I'll be the first person to call out how fucktarded SF's development policy is and the total circus that is the housing market. But you have to admit that ad is a bit melodramatic, I mean has this nigga never heard of living in a dorm? There are a number of professions that necessitate communal living (like oil rig workers live in barracks and stuff while they're on the job). I'm not saying this is great but it's both over dramatic and close minded to describe sharing a room with someone as a "nightmare".Which leads to my main point: Let's assume that housing price increases continue long-term and that purchasing your own home will be an absolutely nightmarish financial scenario. Actually, before that, what are your peak earnings projected to be? Difficult question, you probably don't know what your potential is or whether you'll be able to or want to deal with the pressure and workload, especially if you decide to start your own company. I recall reading something very interesting about an experiment done with low doses of LSD for creativity, where they had professionals use it in a group setting to develop ideas and solve problems from their line of work.
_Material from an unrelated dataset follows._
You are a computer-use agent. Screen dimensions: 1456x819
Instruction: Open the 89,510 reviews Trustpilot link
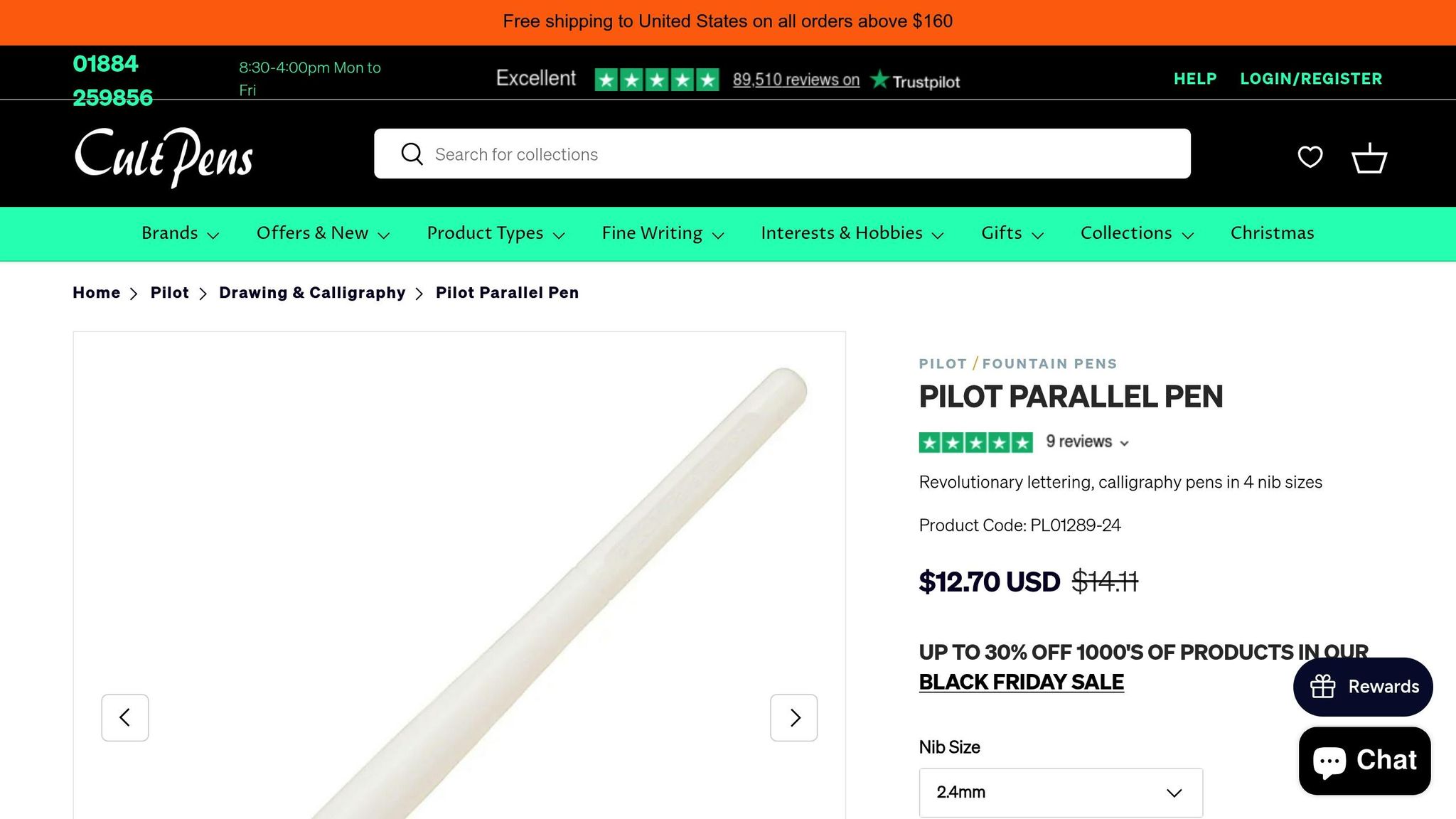[796, 79]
Did you ever read this? Reason I bring it up is because I think you're the kind of person that may legitimately receive a very positive impact on the trajectory of your life from psychedelic use, it could change everything. Oh, and you could commute, but traffic could become worse and it could already eat up hours, although self-driving cars would allow you to do other things, even use virtual reality, but it's still kind of gay. Then again by that time maybe telecommuting really could become the standard and people may be spending a surprising amount of time inside virtual reality..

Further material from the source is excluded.